Les rôles, les textes et la musique sont respectés. Sept musiciens, un chef d'orchestre, un narrateur, deux comédiens (le soldat et le diable) et une danseuse (la princesse). Voilà pour la distribution de cet opéra de chambre que Laurent Maindon a revisité sous la forme d'un oratorio. "J'ai davantage travaillé sur une mise en espace que sur une mise en scène", explique le jeune metteur en scène, qui n'a pas mis les comédiens en situation de jeu, mais derrière des pupitres.
"Cette épuration esthétique est intéressante. On est confronté à un dosage très infime dans le jeu des acteurs, dans la recherche des tons." Certains auraient pu être frustrés par le manque de moyens. Laurent Maindon y voit une occasion de se stimuler. "En tant que metteur en scène, j'ai donné une esthétique générale. Je me suis engouffré dans cette forme en essayant de me faire le plus de place possible". Une forme qui impose également de composer avec l'élément musical, présent tout au long de la pièce. Pour Laurent Maindon, c'est un attrait supplémentaire. "Je trouvais très intéressant de concevoir un travail scénique avec de la musique et un peu de danse. Le fait que la musique soit présente impose de trouver des rythmes différents dans le jeu."

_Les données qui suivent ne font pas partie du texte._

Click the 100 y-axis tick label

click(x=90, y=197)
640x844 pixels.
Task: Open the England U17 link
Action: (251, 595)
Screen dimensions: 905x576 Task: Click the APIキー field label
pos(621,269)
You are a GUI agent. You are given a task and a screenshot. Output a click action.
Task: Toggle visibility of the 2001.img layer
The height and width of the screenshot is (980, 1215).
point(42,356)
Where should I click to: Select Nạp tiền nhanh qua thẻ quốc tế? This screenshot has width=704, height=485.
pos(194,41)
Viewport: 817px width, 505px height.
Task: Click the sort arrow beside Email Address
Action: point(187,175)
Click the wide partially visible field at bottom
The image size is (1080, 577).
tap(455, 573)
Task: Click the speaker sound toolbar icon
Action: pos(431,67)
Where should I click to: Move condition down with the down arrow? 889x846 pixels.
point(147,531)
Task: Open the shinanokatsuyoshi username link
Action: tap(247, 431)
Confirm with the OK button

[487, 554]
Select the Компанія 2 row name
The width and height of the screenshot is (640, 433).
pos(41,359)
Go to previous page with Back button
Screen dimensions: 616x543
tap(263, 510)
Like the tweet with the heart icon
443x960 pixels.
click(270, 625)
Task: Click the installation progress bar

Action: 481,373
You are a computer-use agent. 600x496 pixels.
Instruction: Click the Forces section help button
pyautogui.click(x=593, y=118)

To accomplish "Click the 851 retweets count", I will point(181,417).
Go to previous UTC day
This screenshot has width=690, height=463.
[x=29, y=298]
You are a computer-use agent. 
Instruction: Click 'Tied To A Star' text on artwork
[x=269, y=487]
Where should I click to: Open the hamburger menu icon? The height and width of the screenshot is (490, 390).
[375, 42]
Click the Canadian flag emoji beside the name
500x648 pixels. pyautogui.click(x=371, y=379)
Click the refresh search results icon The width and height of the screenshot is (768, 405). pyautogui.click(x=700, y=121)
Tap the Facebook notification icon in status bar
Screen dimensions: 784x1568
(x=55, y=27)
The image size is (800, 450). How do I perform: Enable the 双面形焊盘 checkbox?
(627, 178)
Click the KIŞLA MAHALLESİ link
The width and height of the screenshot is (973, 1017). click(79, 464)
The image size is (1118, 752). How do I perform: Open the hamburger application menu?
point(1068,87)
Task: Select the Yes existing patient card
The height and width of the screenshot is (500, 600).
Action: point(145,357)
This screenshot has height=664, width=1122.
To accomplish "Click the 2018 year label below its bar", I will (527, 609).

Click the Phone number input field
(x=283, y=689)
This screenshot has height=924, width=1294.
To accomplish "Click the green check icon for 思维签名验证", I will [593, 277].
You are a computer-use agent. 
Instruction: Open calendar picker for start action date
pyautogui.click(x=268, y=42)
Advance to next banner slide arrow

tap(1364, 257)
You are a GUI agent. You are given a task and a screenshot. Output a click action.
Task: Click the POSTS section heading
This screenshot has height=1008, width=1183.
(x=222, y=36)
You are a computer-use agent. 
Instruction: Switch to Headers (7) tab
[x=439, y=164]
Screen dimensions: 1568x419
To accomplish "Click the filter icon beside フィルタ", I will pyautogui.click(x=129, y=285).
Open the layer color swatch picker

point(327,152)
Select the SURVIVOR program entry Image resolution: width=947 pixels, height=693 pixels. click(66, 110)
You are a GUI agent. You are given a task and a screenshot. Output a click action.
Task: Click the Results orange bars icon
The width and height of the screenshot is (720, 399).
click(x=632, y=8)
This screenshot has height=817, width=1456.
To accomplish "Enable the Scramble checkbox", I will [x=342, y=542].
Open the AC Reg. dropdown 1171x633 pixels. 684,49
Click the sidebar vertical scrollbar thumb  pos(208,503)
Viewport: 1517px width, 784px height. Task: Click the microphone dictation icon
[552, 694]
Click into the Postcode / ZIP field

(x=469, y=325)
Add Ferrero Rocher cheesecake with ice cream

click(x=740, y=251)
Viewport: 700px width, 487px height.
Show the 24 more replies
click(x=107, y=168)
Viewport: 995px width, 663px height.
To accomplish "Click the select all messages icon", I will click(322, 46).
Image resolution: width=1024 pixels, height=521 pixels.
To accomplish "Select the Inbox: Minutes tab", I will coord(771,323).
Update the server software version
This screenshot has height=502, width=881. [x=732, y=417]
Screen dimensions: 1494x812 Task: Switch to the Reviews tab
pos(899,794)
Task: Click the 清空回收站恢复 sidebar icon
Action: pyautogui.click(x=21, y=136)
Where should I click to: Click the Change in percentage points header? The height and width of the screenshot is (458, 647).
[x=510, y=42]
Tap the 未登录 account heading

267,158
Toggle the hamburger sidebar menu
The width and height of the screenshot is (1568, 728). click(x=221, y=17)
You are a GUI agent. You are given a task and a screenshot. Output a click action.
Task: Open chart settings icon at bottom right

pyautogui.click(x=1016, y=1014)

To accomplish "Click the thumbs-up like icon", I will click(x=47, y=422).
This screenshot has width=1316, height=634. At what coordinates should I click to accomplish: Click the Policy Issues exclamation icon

Une pluridisciplinarité qui plaît bien au jeune metteur en scène, pour qui le théâtre doit s'ouvrir à d'autres formes d'art. "Pas parce qu'il est pauvre, mais parce qu'on enrichit l'événement scénique en lui même. C'est une épaisseur, une sédimentation supplémentaire. Mais, tout apport extérieur, chorégraphique, musical, visuel (etc..) n'a d'intérêt que si c'est un élément important de la dramaturgie. Ce n'est pas un gadget ni un accessoire. Sinon on fait de la déco."
Le metteur en scène songe déjà à sa prochaine création. "Je vais m'intéresser à Fin de partie de Samuel Beckett. Une pièce à la dimension politique très souterraine." A découvrir au printemps.